A series of courses have been developed under the STEP banner. A graduate course called Policy Gateway: Policy and Decision Making in STEM-H Domains was taught in the Fall (2020) semester and the second core course—Decision Making, Reflective Practice, and Engagement in STEM-H Domains—is currently underway. A 12-credit STEP graduate certificate just cleared the governance process and is now recruiting students from disciplines as diverse as environmental engineering and human development. The certificate is targeted towards VT graduate students from STEM-H disciplines but open to anyone. The STEP team is not stopping there though; preliminary discussions are already underway around potential future offerings, including one in the National Capital Region for mid-career professionals. The program will host Lynn Scarlett, former Deputy (and Acting) Secretary and Chief Operating Officer of the U.S. Department of the Interior and current Chief External Affairs Officer of the Nature Conservancy for our first keynote seminar on April 27th.
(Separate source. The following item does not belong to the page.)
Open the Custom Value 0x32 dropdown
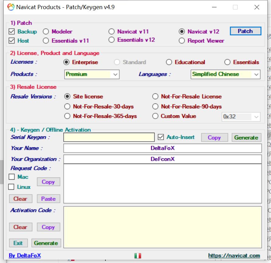pyautogui.click(x=241, y=117)
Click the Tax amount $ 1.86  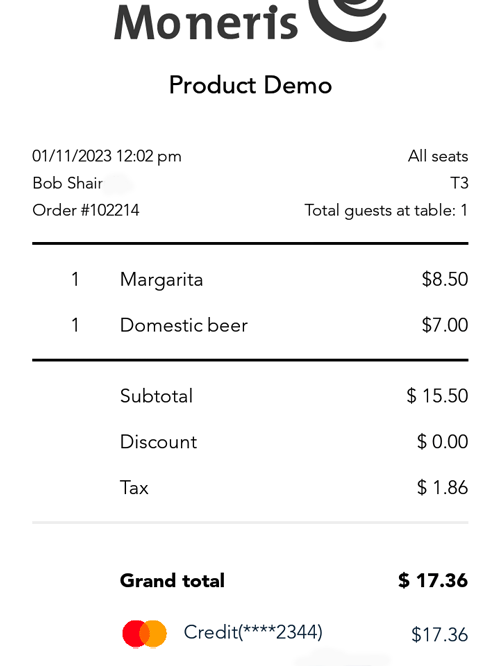pos(442,487)
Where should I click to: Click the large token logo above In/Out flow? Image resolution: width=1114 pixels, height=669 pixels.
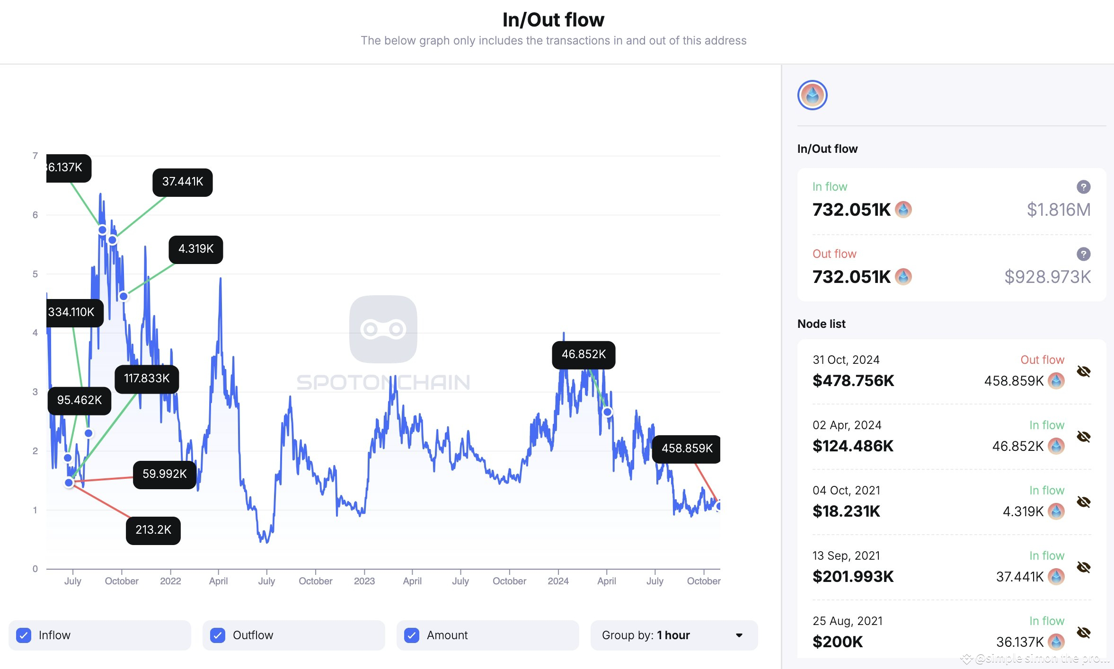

The STEP program is a product of VT’s Policy Destination Area (DA). Faculty involved in teaching courses, serving on the advisory committee, and in other ways come from various schools and departments, ranging from the School of Public & International Affairs (SPIA) to the Department of Geosciences. This represents a realization of the inter- and transdisciplinary aspirations of VT’s DA and broader Beyond Boundaries initiatives. 

Debates around COVID-19 are but one example of the serious issues we are grappling with that necessitate better deliberations at the science-policy interface. The STEP program aims to improve scientific and technical experts’ understanding and capacities to be more effective participants in those processes.